This is a support library for loading and writing TurnKey bundles. A TurnKey bundle is a Java library that depends on a native library which is included in the JAR archive and unpacked at runtime. This requires distributing the library and its dependencies for all supported platforms inside the JAR.
However, loading libraries in the JVM is only possible if these libraries are present in the file system. Therefore, all required libraries are unpacked to a temporary directory by the support library. Additionally, loading of dependencies can not be done in a fully platform-agnostic way: for some platforms, libraries can be (re-) linked to search for their dependencies in the same directory, while for others, the dependencies must be explicitly loaded by the JVM beforehand. A TurnKey bundle therefore includes a metadata file that a) lists all required libraries and b) lists the required library load commands for the target platform in order.
A TurnKey bundle is identified by a prefix, which should correspond to the package name used by the library's Java code (e.g., a JNI binding) to avoid namespace conflicts.
The support library is published as a Maven artifact on Maven Central and can be included in every Maven-supporting build tool.
The library defines a single entry point for loading bundles, TurnKey.load
. This method accepts
the bundle prefix and a function that can be used to load libraries, usually the loading class'
getResourceAsStream
method. The latter is necessary to handle Java modularity, sind the libraries
can only be accessed from code in the same module, not the support library.
A sensible place for calling this method is the static initializer of, e.g., a JNI wrapper class:
package com.acme.example;
import tools.aqua.turnkey.support.TurnKey;
class Example {
static {
TurnKey.load("com/acme/example", Example.class::getResourceAsStream);
}
}
A TurnKey bundle can be constructed by placing all required files in a specific structure and adding
a metadata file. Supported platforms are defined by operating system and CPU architecture. The
JAR file should then contain all required files at $prefix/$os/$arch
.
For each supported platform, the file turnkey.xml
must be present. It can be authored via the
TurnKeyMetadata
class.
The turnkey.xml
file defines all metadata for the required support files. It is a Java Properties
XML file that stores collections of items as follows: for the list key k
, the contents of k
are
stored as k.0
, k.1
, etc. Each metadata file contains:
- the set
bundled-libraries
, containing all files that must be unpacked from the support file directory for the native code to work, - the set
system-libraries
, containing all system libraries that are not bundled but must be present for the library to work (at the moment, this information is not used by the support library), and - the list
load-command
, listing the required libraries in load order. If the platform support linking to libraries in the same directory, this will usually only contain a “root” library, if not, it will contain the dependency graph in inverse topological order.

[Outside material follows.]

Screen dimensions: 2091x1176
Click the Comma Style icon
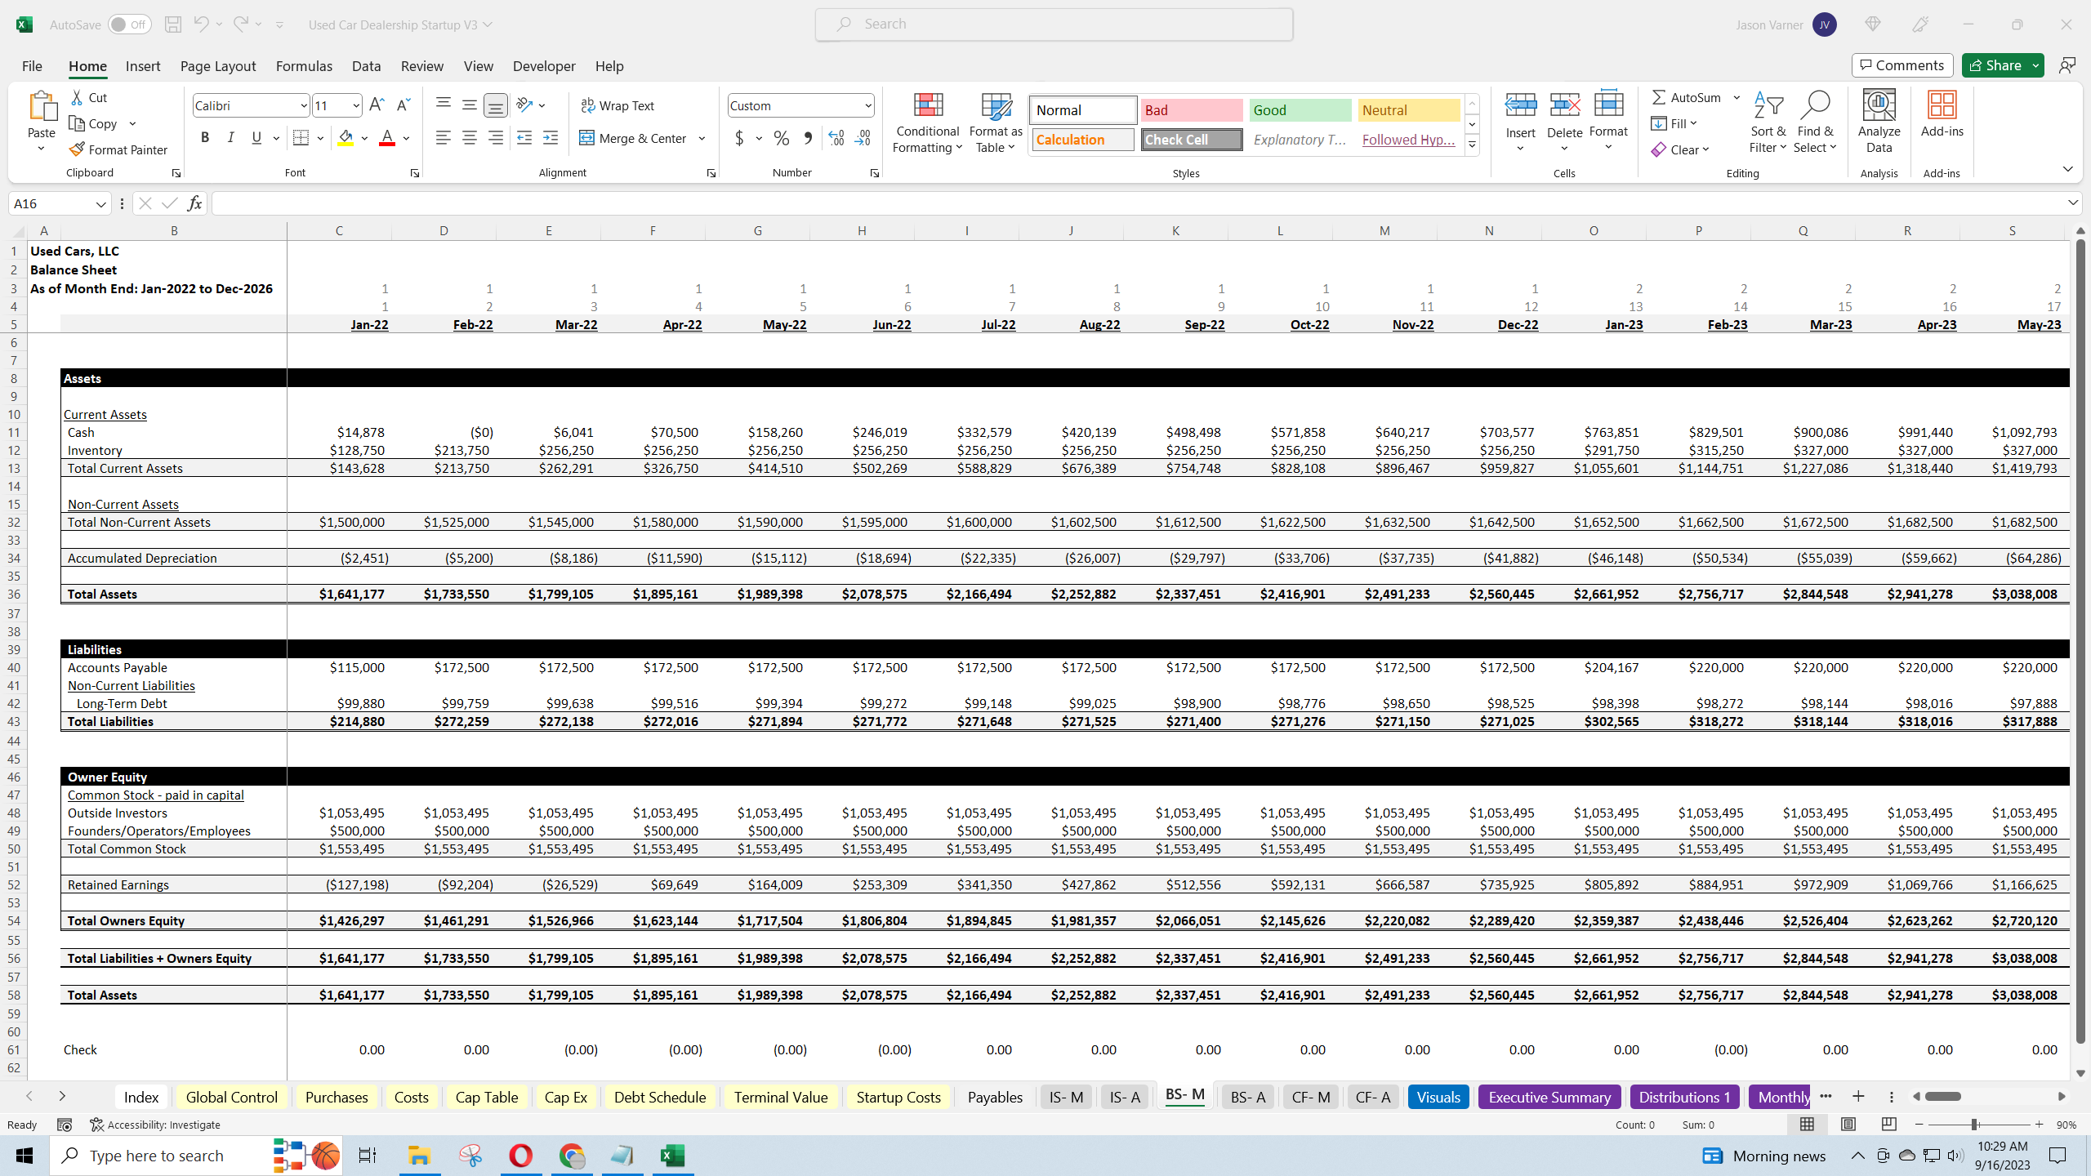point(808,138)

For the library libexample.so
by ACME, Inc., a TurnKey bundle might contain:
com/acme/example/Example.class # JNI binding
com/acme/example/windows/x86/turnkey.xml # Windows x86 metadata
com/acme/example/windows/x86/example.dll # Windows x86 library file
com/acme/example/linux/amd64/turnkey.xml # Linux AMD64 metadata
com/acme/example/linux/amd64/example.so # Linux AMD64 library file
The library requires Java 8. It can be used as a Java module on Java 9+ via the multi-release JAR
mechanism as the tools.aqua.turnkey.support
module. It uses JSpecify
annotations to declare nullability metadata.
The support library's runtime code is released under the ISC License. Tests and other non-runtime code are licensed under the Apache Licence, Version 2.0. Standalone documentation is licensed under the Creative Commons Attribution 4.0 International License. The library uses JSpecify annotations, which are licensed under the Apache Licence, Version 2.0.
The turnkey-gradle-plugin provides facilities for rewriting non-TurnKey library files as well as modifying Java source code (to insert calls to this library) via Gradle.
At the moment, two libraries are using this infrastructure: Z3-TurnKey and cvc5-TurnKey.